In North America, a sideshow is an extra, secondary production associated with a circus, carnival, fair, or other such attraction.

Types

There are four main types of classic sideshow attractions:

The Ten-in-One offers a program of ten sequential acts under one tent for a single admission price. The ten-in-one might be partly a freak show exhibiting "human oddities" (including "born freaks" such as midgets, giants or persons with other deformities, or "made freaks" like tattooed people, fat people or "human skeletons"- extremely thin men often "married" to the fat lady, like Isaac W. Sprague). However, for variety's sake, the acts in a ten-in-one would also include "working acts" who would perform magic tricks or daredevil stunts. In addition, the freak show performers might also perform acts or stunts, and would often sell souvenirs like "giant's rings" or "pitch cards" with their photos and life stories. The ten-in-one would often end in a "blowoff" or "ding," an extra act not advertised on the outside, which could be viewed for an additional fee. The blowoff act would be described provocatively, often as something deemed too strong for women and children, such as pickled punks.
The Single-O is a single attraction, for example a single curiosity like the "Bonnie and Clyde Death Car" or Hitler's staff car, a "Giant Rat" (actually usually a nutria) or other unusual animal, a "What Is It?" (often a convincing but artificial monstrosity like the Fiji Mermaid) or a geek show often billed as "See the Victim of Drug Abuse."
A Museum Show which might be deceptively billed as "World's Greatest Freaks Past and Present," is a sideshow in which the exhibits are usually not alive. It might include tanks of piranhas or cages with unusual animals, stuffed freak animals or other exotic items like the weapons or cars allegedly used by famous murderers. Some of the exhibits might even be dummies or photographs of the billed attractions. It could still be truthfully billed with the claim "$1,000 reward if not absolutely real — please do not touch or feed the animals on exhibit". The Single-O and the Museum Show are usually operated as "grind shows," meaning that patrons may enter at any time, viewing the various exhibits at their leisure. 
 A Girl Show was sometimes offered in which women were the primary attraction. These could range from the revue (such as a "Broadway Revue") with fully clothed performers to the racier "kootch" or "hootchie-kootchie" show (a strip show) which might play either partly clothed or "strong" (nude).

Early history and acts

By the 1830s, "outside shows" began to be established alongside travelling circuses. Initially, the circuses distanced themselves from the sideshows, but in 1850, a relationship was established between them.

"Working acts" often exhibited a number of stunts that could be counted on to draw crowds. These stunts used little-known methods and offered the elements of danger and excitement. Such acts included fire eating, sword swallowing, knife throwing, body piercing, lying on a bed of nails, walking up a ladder of sharp swords, and more. The renewed attention to these feats has prompted a new round of oversimplified or inaccurate explanations, leading some inexperienced people to attempt them without adequate training often resulting in injury and sometimes even death.

__Provided data__
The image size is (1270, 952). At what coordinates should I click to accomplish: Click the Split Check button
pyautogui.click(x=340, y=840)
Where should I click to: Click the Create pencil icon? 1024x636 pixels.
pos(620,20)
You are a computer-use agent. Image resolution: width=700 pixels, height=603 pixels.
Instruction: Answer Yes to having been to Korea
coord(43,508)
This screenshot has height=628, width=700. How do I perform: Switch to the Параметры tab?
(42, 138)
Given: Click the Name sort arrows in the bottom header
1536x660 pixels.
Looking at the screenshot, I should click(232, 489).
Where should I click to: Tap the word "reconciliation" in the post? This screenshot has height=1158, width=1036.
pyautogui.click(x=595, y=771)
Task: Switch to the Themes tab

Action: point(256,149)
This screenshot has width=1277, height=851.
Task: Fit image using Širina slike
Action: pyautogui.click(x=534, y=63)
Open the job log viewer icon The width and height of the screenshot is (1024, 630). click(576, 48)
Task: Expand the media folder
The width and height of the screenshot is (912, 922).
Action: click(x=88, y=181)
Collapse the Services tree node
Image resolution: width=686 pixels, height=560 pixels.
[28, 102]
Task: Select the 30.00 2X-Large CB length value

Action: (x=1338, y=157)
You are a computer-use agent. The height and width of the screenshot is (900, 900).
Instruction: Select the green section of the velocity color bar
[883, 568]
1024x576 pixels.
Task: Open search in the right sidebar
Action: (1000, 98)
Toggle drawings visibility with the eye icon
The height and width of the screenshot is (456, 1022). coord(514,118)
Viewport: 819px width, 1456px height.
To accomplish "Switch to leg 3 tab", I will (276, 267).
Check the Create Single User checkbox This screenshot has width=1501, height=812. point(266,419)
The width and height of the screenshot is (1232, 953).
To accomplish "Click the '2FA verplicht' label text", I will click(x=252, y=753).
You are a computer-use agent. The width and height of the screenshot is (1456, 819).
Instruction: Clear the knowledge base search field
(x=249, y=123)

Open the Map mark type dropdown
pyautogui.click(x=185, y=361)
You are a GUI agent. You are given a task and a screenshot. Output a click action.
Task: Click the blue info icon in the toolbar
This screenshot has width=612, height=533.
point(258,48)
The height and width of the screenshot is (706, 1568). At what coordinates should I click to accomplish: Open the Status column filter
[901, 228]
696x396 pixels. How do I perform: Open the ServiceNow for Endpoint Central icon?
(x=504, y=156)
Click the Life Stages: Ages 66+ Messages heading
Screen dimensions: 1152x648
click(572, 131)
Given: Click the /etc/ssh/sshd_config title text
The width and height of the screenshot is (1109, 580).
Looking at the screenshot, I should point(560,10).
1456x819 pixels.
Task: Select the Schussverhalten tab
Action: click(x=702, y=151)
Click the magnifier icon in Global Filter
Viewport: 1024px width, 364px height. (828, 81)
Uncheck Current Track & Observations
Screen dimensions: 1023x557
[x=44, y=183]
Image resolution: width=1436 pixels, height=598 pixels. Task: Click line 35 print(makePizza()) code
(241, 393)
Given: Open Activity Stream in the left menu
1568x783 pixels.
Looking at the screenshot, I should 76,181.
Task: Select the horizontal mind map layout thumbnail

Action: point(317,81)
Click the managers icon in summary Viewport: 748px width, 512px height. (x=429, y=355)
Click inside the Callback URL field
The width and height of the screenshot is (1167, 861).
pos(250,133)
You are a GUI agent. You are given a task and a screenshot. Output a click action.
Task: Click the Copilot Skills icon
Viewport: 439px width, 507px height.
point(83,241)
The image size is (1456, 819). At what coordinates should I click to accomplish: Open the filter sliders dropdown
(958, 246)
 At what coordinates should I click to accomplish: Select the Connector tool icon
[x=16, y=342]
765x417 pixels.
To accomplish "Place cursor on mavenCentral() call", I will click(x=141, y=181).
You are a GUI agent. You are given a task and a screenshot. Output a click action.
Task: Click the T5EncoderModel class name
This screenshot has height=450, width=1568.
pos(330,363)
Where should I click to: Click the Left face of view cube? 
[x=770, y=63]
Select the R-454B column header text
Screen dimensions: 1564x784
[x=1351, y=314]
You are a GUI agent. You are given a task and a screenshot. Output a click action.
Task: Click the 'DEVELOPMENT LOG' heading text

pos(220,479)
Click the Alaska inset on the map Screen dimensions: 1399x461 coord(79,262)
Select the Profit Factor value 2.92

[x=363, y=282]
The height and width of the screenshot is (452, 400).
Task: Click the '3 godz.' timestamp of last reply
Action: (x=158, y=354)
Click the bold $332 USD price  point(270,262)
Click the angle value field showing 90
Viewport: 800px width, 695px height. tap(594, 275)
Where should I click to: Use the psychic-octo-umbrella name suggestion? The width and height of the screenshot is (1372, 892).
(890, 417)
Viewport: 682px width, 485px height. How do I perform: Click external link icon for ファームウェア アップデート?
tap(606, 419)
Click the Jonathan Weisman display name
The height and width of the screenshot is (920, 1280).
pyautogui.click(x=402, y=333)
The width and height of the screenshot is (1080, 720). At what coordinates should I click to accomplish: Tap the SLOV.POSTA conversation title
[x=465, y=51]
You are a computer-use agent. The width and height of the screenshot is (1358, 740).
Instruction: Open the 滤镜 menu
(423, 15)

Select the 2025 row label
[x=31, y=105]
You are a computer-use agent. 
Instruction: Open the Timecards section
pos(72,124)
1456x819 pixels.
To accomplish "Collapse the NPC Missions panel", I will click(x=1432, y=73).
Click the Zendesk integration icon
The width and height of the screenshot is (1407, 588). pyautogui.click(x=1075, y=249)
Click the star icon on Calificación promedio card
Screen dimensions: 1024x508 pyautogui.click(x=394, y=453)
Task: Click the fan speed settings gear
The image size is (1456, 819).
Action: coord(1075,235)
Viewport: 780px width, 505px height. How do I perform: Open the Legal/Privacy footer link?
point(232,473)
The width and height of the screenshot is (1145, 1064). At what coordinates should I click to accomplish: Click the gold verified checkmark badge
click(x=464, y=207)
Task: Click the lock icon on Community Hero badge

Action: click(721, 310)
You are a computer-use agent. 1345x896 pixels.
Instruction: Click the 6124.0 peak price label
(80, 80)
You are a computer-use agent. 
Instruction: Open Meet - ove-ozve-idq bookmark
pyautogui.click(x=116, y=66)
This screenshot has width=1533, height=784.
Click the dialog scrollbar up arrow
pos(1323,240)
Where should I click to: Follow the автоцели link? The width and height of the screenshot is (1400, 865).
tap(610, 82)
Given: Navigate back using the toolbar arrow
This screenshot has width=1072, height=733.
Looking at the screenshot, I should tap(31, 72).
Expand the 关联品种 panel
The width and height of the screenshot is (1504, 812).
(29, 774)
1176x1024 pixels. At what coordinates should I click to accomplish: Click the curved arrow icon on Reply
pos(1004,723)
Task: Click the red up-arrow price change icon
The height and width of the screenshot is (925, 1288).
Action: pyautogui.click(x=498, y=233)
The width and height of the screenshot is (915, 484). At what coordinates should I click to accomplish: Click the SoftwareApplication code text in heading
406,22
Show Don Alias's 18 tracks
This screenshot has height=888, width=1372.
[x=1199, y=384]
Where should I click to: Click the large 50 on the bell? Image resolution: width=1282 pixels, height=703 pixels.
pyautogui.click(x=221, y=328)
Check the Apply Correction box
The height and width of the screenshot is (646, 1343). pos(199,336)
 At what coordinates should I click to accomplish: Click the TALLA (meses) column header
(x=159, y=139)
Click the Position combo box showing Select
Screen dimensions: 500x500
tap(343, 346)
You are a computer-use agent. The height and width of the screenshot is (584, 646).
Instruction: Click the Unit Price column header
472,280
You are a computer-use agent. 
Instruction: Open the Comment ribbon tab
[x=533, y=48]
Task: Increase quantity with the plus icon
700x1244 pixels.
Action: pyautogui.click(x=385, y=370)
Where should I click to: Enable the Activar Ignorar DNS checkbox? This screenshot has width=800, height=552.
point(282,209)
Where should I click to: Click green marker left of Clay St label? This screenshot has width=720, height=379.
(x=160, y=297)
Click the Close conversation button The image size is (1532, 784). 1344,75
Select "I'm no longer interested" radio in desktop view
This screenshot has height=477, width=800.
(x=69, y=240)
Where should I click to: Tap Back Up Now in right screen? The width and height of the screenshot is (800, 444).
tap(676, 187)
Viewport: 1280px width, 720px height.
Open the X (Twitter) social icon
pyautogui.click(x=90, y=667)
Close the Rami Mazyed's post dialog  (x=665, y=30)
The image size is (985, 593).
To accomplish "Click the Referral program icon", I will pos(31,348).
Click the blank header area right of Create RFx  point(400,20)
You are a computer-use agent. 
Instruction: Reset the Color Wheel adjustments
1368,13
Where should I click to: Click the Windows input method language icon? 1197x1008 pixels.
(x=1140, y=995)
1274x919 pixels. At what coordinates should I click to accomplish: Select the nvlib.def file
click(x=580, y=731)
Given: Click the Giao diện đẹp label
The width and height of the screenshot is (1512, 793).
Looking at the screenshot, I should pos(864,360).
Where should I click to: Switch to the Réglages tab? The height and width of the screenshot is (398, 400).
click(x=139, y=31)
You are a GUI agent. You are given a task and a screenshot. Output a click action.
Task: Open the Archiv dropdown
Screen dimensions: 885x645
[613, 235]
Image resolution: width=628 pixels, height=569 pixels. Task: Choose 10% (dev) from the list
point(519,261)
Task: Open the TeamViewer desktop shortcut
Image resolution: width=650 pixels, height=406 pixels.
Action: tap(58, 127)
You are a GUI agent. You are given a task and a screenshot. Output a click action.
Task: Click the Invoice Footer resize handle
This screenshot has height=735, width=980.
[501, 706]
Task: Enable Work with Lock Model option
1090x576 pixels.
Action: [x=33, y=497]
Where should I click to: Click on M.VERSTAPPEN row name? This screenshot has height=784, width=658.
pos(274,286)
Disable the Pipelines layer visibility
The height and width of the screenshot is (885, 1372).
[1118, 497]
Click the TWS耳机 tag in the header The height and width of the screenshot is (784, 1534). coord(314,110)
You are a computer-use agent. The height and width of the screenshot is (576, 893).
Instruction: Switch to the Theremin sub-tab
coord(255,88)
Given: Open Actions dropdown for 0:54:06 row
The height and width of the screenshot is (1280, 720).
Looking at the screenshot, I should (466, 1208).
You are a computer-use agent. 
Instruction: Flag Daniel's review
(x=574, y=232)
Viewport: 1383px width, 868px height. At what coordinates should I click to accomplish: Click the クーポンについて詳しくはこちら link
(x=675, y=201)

__Stated problem 1__
Revise the sideshow article, starting with "Early history and" and going on through "sometimes even death.", so that "sword swallowing" reads "glass walking".
__Stated problem 2__
Answer these questions from the sideshow article:
(a) How many acts does a Ten-in-One present under one tent?
(b) What animal is usually shown as a "Giant Rat"?
(c) By which decade had "outside shows" begun to be established alongside traveling circuses?
__Stated problem 3__
Carry on the sideshow article, beginning after its final sentence.

__Final result 1__
Early history and acts

By the 1830s, "outside shows" began to be established alongside travelling circuses. Initially, the circuses distanced themselves from the sideshows, but in 1850, a relationship was established between them.

"Working acts" often exhibited a number of stunts that could be counted on to draw crowds. These stunts used little-known methods and offered the elements of danger and excitement. Such acts included fire eating, glass walking, knife throwing, body piercing, lying on a bed of nails, walking up a ladder of sharp swords, and more. The renewed attention to these feats has prompted a new round of oversimplified or inaccurate explanations, leading some inexperienced people to attempt them without adequate training often resulting in injury and sometimes even death.

__Final result 2__
(a) Ten
(b) A nutria
(c) The 1830s

__Final result 3__
Decline and revival

Interest in sideshows declined as television made it easy (and free) to see the world's most exotic attractions. Moreover, viewing "human oddities" became distasteful as the public conscience changed, and many localities passed laws forbidding the exhibition of freaks. The performers often protested (to no avail) that they had no objection to the sideshow, especially since it provided not only a good income for them, but in many cases it provided their only possible job. The sideshow seemed destined for oblivion, until only a few exemplars of the ten-in-one remained. In modern times, sideshow performers are often individual professionals or groups. A greater number of "Single O" attractions still tour carnivals.

In the 1940s, Ward Hall began the World of Wonders Amazement Show, which is still running today. It is the oldest carnival sideshow organization in America and is currently owned and ran by Thomas Breen. 
In 1970, John Strong, Jr (son of John Strong of The John Strong 3 Ring Tented Circus) began a 47 year continuous run of traveling sideshow, The Strong Sideshow.  Several acts and artifacts toured over the years such as the 5-legged dog, Chupacabra, a 2-headed cow, and a mummy. John Jr. performed all the live acts himself for several years including sword swallowing, fire eating, bed of nails blade box and electric chair.  After living the lifestyle for a lifetime, The Strong Sideshow is now in residency at "The Sideshow Museum", in Uranus, Missouri.  

In the early 1990s, Jim Rose developed a modern sideshow called "the Jim Rose Circus", reinventing the sideshow with two types of acts that would attract modern audiences and stay within legal bounds. The show featured acts reviving traditional sideshow stunts and carrying some of them to extremes, and "fringe" artists (often exhibiting extreme body modification) performing bizarre or masochistic acts like eating insects, lifting weights by means of hooks inserted in their body piercings, or stapling currency to their forehead. The show drew audiences at venues unknown to old-time sideshows, like rock clubs and the 1992 Lollapalooza festival. The Jim Rose Circus held its last known performance in 2013 at The London Burlesque Festival. The impact of the Jim Rose Circus on pop culture inspired a new wave of performers. There are now more sideshow performers than at any other time in the genre's history. At the same time in Canada, Scott McClelland, grandson of itinerant showman N.P. Lewchuk, formed Carnival Diablo, a show that performs frequently to this day. The success of these shows sparked a growing number of performers to revive the traditional sideshow arts, taught by sideshow veterans, and many now perform in spot engagements from rock clubs and comedy clubs to corporate events. 

"Sideshows by the Seashore", sponsored by Coney Island USA in Brooklyn, NY has performed since 1983, and tours under the name "Coney Island Circus Sideshow". Circus historian and collector Ken Harck ran the Brothers Grim Sideshow, which toured with the OzzFest music festival in the summer of 2006 and 2007. Sideshow celebrity and multiple world record breaker Chayne Hultgren 'The Space Cowboy' owns Australia's largest traveling oddity museum 'The Mutant Barnyard' and along with his partner Zoe Ellis 'AKA: Zoe L'amore' they run 'Sideshow Wonderland', one of the world's most successful sideshows described as a modern high energy human oddity exhibit or freakshow cabaret.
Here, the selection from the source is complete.